Sansho dayu (Sansho the Bailiff) is Kenji Mizoguchi’s 1954 film about a family torn brutally asunder by politics in medieval Japan. Not having seen very much classic Japanese cinema at all before, I’m unequipped to say anything very informed about it. The movie is about a strange and distant past; it was made in an era that’s obviously less distant but, in terms of film history at least, something of a middle age. Furthermore, it takes place in what is for me a faraway, unknown country. So my sense of distance from what I was seeing was doubled or tripled, and it was sometimes hard to sort through the several varieties of foreignness at work. Like reading one of Walter Scott’s historical novels, watching the movie sometimes felt like looking through two pairs of glasses. Aesthetically speaking, this amounted to something of a gift: watching most historical films, I find it hard to let go of my awareness of the filmmakers’ efforts at verisimilitude, but with Sansho the Bailiff I had to remind myself periodically that what I was seeing was not recorded six hundred years ago.
The family in the story is doomed by the egalitarian ideas of the husband and father, a provincial governor sent into exile in the film’s opening scenes. Without knowing something about Japanese history (i.e., more than I know), it’s hard to say whether the enlightened views on human rights and human dignity the main character inherits from his exiled father are historically plausible, or are more likely Mizoguchi’s own twentieth-century values projected on his characters. But although these historical questions remained alive for me throughout, the real heart of the film is the smaller-scale family drama–which, perhaps paradoxically, is animated by values that look far more ancient from our perspective–and the serenely beautiful photography. According to David Thomson, the director’s trademark and major contribution to the art is his way of telling intimate stories through visual means:
The use of the camera to convey emotional ideas or intelligent feelings is the definition of cinema derived from Mizoguchi’s films.

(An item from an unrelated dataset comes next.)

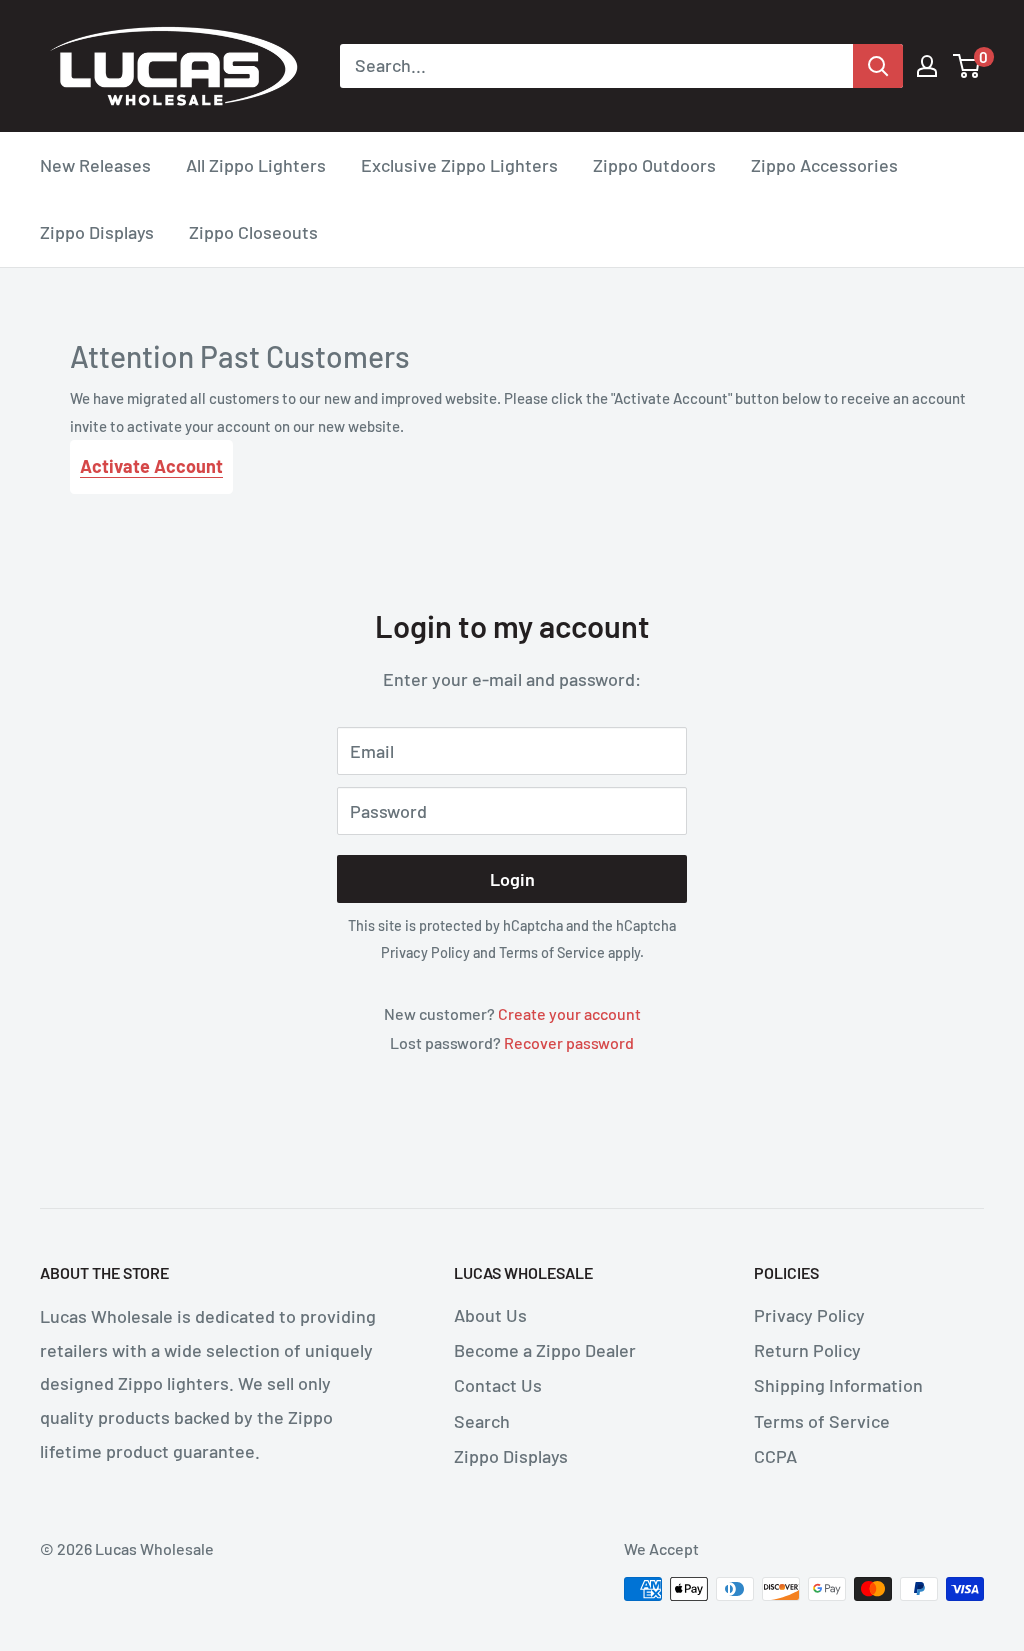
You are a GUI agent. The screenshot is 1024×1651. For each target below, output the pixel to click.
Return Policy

He is supreme in the realization of internal states in external views.
Thomson goes on to quote Jacques Rivette, director of perhaps the film with the most vise-like grip on my imagination, on Mizoguchi’s supremacy over other Japanese masters:
You can compare only what is comparable and that which aims high enough. Mizoguchi, alone, imposes a feeling of a unique world and language, is answerable only to himself. If Mizoguchi captivates us, it is because he never sets out deliberately to do so and never takes sides with the spectator.
Thomson also uses a particularly nice metaphor to explain why one should jump at any chance to see Mizoguchi’s work on the big screen, as I was fortunate enough to see Sansho:
Despite all its advantages for research and preservation, video is unkind to any movie and cruel to any great movie. Mizoguchi worked with scale, space, and movement, and movement on a TV set is like a fish moving across a tank, whereas movement on a real screen is that of a great fish passing us in the water.

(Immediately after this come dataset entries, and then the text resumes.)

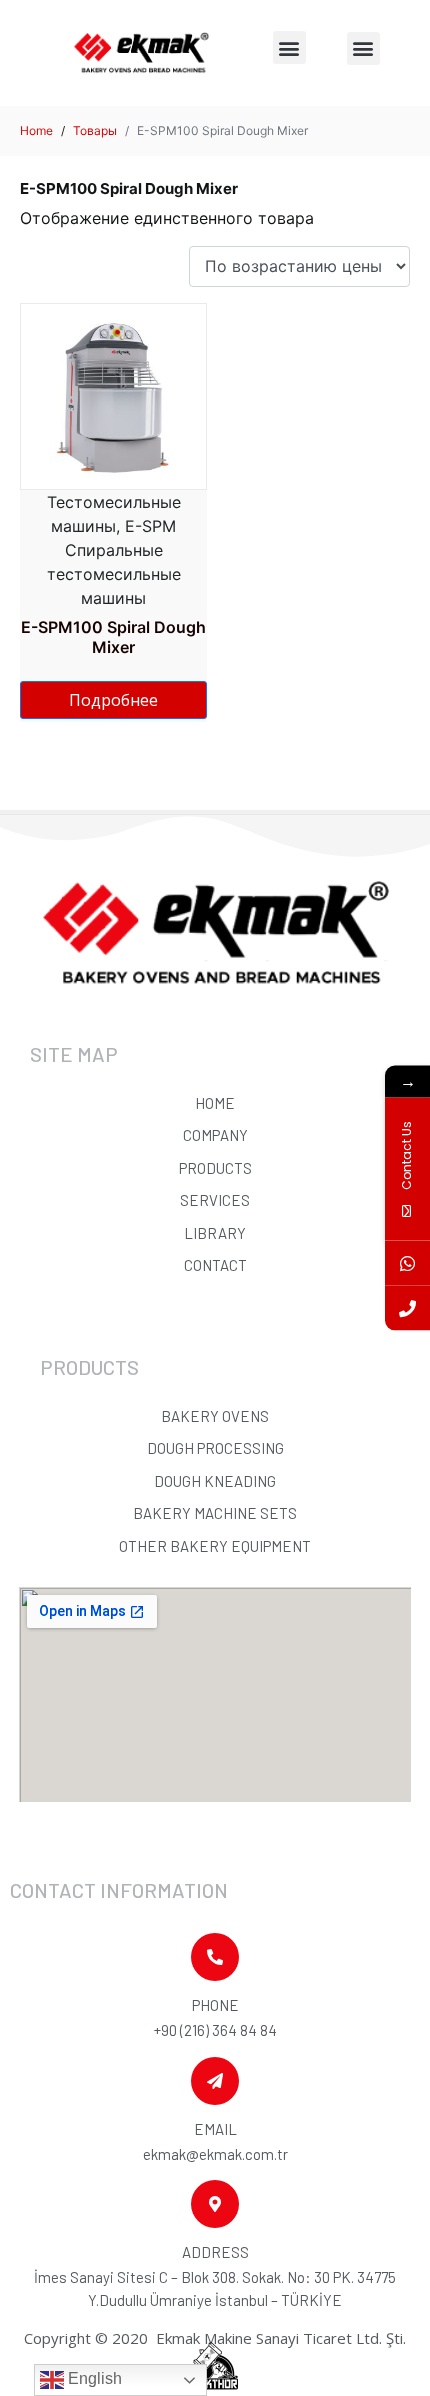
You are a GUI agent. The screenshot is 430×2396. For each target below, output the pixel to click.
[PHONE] (215, 1957)
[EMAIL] (215, 2081)
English (93, 2378)
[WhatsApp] (407, 1263)
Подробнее (113, 700)
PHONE (215, 2005)
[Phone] (407, 1308)
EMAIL (215, 2129)
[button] (289, 47)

Wait, did I say that was a “nice” metaphor? It’s fabulous.
Eager to soak up informed perspectives on Mizoguchi after seeing Sansho, I also looked at an essay by Donald Richie, who offered excellent biographical information and quotations from the director himself. Two of these strike me as especially noteworthy. The first will sound familiar to U.S. filmgoers, and collapses some of the distance between movie-making in Japan in the 1950s and in Hollywood today:
I made my first film in 1921 [sic; actually 1922] and have been working at my craft for thirty years now. If I reflect on what I’ve done I see a long series of arguments and compromises with capitalists (they are called producers today) in an effort to make films which I myself might like. I’ve often been forced to accept work that I knew I wouldn’t be successful with…This has happened over and over again. I’m not telling you all this to excuse myself–the same thing happens to filmmakers all over the world.
And, finally:
You want me to speak about my art? That’s impossible. A filmmaker has nothing to say which is worth saying.
I don’t think that’s false modesty. I think that’s a nice way of saying “Just watch my damn films.” And we all should watch his, whenever possible.